Jeder Unfallmechanismus mit massiver Drehung, Biegung und Stauchung kann zu Verletzungen der Wirbelsäule und des Rückenmarks führen. Die Unfallursachen lassen sich gerundet zu je einem Drittel auf Verkehrs- und Sportunfälle und zu etwa einem Viertel auf Stürze zurückführen. Andere Ursachen sind deutlich seltener. Während in den USA rund 15% dieser Verletzungen durch Gewaltakte verursacht werden (mit einem grossen Anteil an Schussverletzungen), sind dies in der Schweiz unter 5%.

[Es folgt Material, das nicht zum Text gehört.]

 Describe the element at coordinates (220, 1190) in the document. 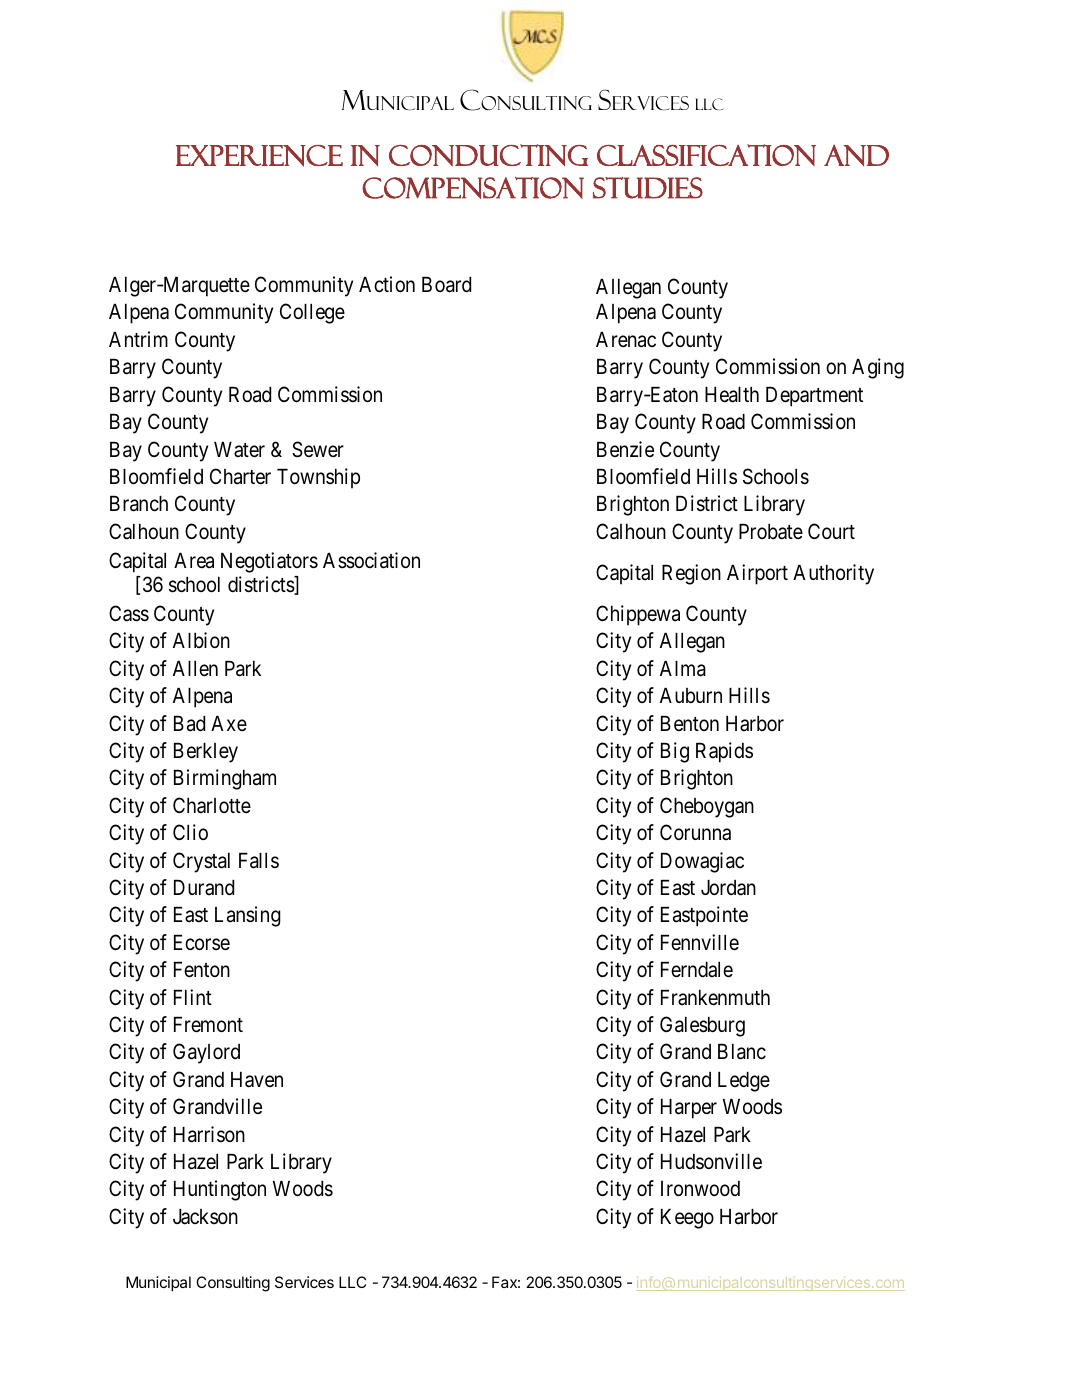

I see `Huntington` at that location.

Eine der häufigsten Ursachen des Wirbelsäulentraumas ist das Aufprallen des Kopfes auf einen Gegenstand, wenn der weiter in Bewegung befindliche Körper die Halswirbelsäule staucht. Dies passiert z.B. beim Aufprall eines Fussgängers auf eine Fahrzeugscheibe, beim Kopfsprung in flache Gewässer oder mitunter beim Sturz vom Motorrad oder Pferd.

Ungefähr 20% der Stürze aus mehr als 5 Meter Höhe verursachen einen Bruch der Wirbelsäule.

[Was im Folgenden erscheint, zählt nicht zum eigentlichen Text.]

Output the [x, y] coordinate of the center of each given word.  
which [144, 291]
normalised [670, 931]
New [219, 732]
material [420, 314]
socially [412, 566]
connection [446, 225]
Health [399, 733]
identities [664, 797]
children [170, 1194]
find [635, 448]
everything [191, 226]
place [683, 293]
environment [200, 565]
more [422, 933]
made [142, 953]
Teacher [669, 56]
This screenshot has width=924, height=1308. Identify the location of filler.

Die Schädigung kann im Moment des Unfalls stattfinden. Wir sprechen dabei vom sogenannten Primärschaden, also der unmittelbaren Auswirkung oder Folge aus der Gewalteinwirkung. Dabei kann es zu Verletzungen des Knochens oder des Rückenmarks kommen. Während der Primärschaden unbeeinflussbar ist, kann die grundsätzliche Versorgung ausserhalb des Spitals, also durch Ersthelfende oder den Rettungsdienst, manchmal positiven Einfluss auf das Auftreten von Folgeschäden nehmen. So bedeutet eine Verletzung der knöchernen Wirbelsäule nicht zwangsläufig auch eine Verletzung des sich darin befindlichen Rückenmarks. Es können aber sogenannte Sekundärschäden entstehen, wenn es in Folge der Gewalteinwirkung zu Schwellungen, Einblutungen, Durchblutungsstörungen oder Verschiebungen von Bruchstücken der Wirbelsäule kommt.